There is no more American tradition than the beauty pageant. On this rigorous test site, young women with eyelashes that are larger than their swimsuits stand in front of a microphone and try to resolve the conflict between Israel and Palestine in less than two minutes. But there are some downsides to taking part in a beauty pageant, such as that a jury made up of poor game show moderators and real estate moguls pampers themselves. Wouldn’t women feel much better if they were judged on their feminine value by someone who is less creepy and patriarchal? Let’s say a camouflaged elder, dressed like a Central European Father Christmas predecessor who describes himself as a veiled prophet?

In 1878, the Crème de la Crème in St. Louis, Missouri, founded a secret society called the Veiled Prophet Organization. At its head was the mythical mystic, the veiled prophet of Khorassan, who sounds like a name a Real detective Character would find scratched in a human leather notebook. Each year, one of its members was chosen anonymously to become the prophet, dressed from head to toe in lace robes and a hood to mask his mortal face.

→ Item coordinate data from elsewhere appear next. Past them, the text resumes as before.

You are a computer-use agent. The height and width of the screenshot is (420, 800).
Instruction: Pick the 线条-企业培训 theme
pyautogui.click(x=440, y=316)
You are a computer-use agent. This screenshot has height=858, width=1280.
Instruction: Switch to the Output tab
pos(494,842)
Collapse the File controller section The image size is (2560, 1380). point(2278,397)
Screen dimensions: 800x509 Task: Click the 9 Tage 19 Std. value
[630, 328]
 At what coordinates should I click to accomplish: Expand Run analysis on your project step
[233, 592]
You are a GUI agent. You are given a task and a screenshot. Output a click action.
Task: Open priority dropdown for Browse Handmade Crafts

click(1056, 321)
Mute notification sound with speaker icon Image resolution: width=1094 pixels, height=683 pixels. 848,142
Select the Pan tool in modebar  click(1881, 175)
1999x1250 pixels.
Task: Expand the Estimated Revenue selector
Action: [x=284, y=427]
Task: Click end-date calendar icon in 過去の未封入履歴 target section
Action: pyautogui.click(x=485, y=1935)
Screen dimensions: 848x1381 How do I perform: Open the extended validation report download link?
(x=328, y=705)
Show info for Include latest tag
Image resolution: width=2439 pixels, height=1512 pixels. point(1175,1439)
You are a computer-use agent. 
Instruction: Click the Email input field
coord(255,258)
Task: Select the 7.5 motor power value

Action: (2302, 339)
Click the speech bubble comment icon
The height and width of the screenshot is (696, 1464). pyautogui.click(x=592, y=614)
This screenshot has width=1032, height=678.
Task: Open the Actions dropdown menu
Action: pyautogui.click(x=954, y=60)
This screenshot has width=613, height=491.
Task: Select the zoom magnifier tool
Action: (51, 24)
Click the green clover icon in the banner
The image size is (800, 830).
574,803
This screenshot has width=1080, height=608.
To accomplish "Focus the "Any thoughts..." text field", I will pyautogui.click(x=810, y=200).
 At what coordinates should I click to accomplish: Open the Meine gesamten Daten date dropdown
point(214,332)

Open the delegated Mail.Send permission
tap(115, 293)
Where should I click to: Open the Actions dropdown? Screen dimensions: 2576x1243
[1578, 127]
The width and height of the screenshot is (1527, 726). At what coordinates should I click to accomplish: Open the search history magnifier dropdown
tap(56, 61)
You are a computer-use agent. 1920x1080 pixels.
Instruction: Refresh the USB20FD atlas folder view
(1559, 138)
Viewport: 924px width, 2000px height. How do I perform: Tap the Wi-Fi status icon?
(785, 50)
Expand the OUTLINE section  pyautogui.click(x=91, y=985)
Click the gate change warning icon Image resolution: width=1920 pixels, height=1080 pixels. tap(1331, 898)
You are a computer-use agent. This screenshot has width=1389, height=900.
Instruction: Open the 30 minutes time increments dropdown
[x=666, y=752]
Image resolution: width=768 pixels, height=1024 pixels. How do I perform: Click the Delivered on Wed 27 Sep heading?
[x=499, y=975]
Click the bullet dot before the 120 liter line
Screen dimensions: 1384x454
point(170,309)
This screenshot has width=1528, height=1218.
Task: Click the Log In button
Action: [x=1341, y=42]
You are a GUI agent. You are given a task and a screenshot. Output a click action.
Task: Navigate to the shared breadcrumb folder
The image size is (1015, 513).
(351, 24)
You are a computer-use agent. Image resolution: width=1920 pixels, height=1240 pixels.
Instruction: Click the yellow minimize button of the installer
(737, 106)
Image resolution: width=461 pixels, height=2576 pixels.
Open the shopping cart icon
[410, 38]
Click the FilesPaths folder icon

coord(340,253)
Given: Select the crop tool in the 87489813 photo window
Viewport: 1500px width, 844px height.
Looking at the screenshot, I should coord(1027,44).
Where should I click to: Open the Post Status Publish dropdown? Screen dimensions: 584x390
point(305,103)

Perhaps the most important task of the Prophet was to select one of the city̵

7;s best debutantes and, after a series of trials and requests, crown her as Queen of Beauty and Love and let her sit on the throne next to her while leading a madman parade through the streets of St. Louis. The former elect of the veiled prophet includes almost all the daughter of a local robber baron, but also the radical feminist Laura X and Ellie Kemper, star of Unbreakable Kimmy Schmidt.

That explains how she managed to put me in a disturbed patriarchal cult mood.NetflixThat explains how she found that “I am in a disturbed patriarchal cult.”

If all of this gives the feeling that there are translucent tentacles that only slide under all of these Bacchanal swimmers, that’s exactly the point. In the 1870s, St. Louis suffered an economic slump due to competition in the north and labor reforms. In response, local business and civil elites created their secret with the mission of being as weird as possible. These mighty people mixed the decadence of the carnival with the otherworldly writings of Thomas Moore (whose poetry gave the company its sinister name) and wanted their deliberately Cthulhu-style country club to draw just as much attention to the glamor of the city (as well as violent cherubs keeps away) defeats from labor strikes)

But eldritch-toned pomp and circumstance aren’t the only lovecraft aspect of the veiled prophet. There is also racism. According to its founder of the Confederate, Charles Clayback, the Society of the Veiled Prophets was an “elite” or a purely white secret society. There were also many subjects of the Confederate Knight with a capital KKK, with early versions of the Prophet in simple white robe with a pointed hat and pistol and a shotgun to ward off unwanted events.

Nothing racist about a wealthy Confederate soldier joining a secret society wearing white hoods, right?Wikimedia CommonsNothing racist about a wealthy Confederate soldier joining a secret society wearing white hoods, right?